__Supplied material__.

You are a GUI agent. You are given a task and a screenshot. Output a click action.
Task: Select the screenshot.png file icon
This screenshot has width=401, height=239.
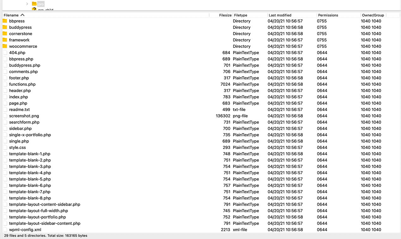(5, 116)
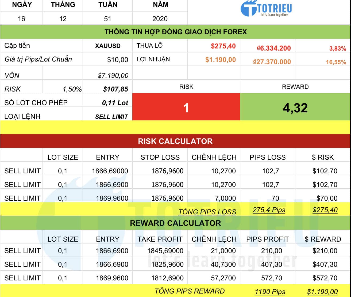Select the RISK CALCULATOR header bar
Viewport: 351px width, 297px height.
point(175,141)
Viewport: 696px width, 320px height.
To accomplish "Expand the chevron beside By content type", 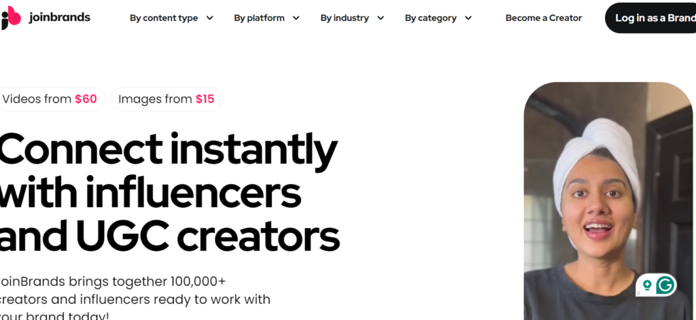I will click(x=210, y=18).
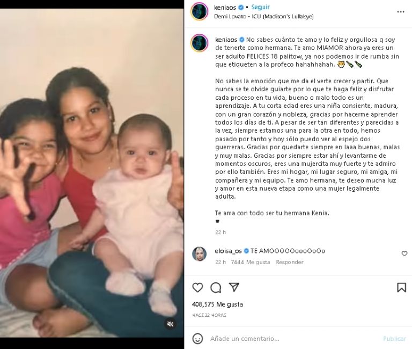The image size is (412, 349).
Task: Unmute the video with the speaker icon
Action: click(x=170, y=324)
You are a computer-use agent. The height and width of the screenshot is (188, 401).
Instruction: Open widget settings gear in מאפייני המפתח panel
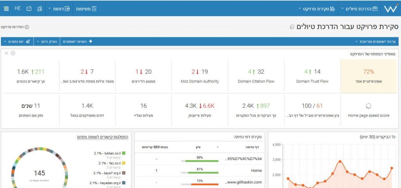coord(13,53)
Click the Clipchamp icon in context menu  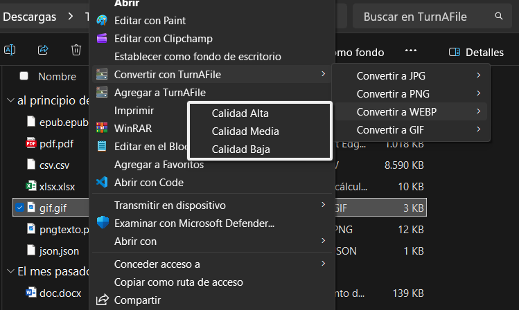103,39
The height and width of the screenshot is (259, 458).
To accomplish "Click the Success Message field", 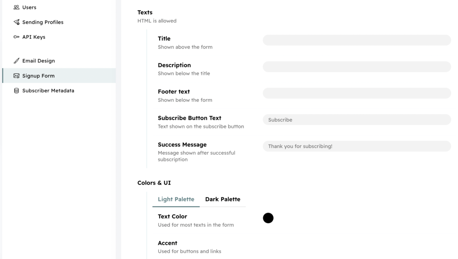I will pyautogui.click(x=356, y=146).
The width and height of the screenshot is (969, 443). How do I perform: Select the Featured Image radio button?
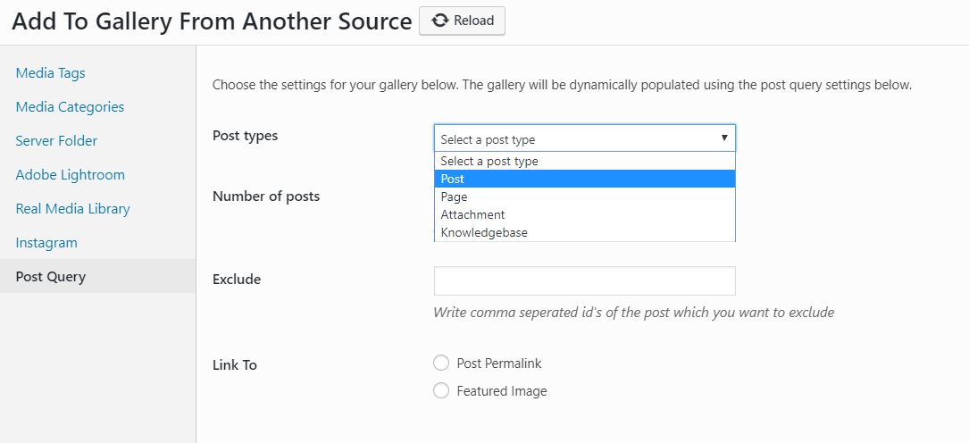(441, 390)
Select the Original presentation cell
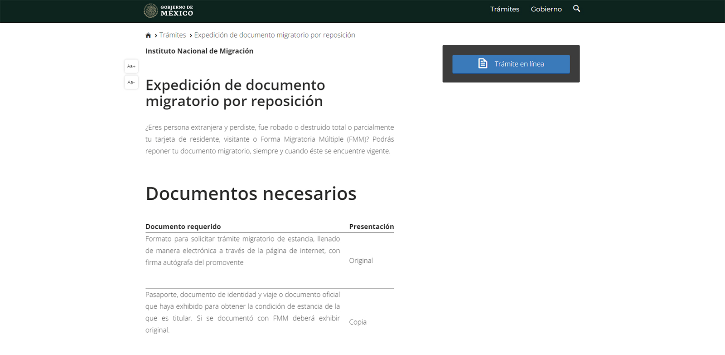 (x=361, y=261)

__The exercise__. Count the lines in the records above that contain the word "agent". Reply with the number only.

__Solution__. 2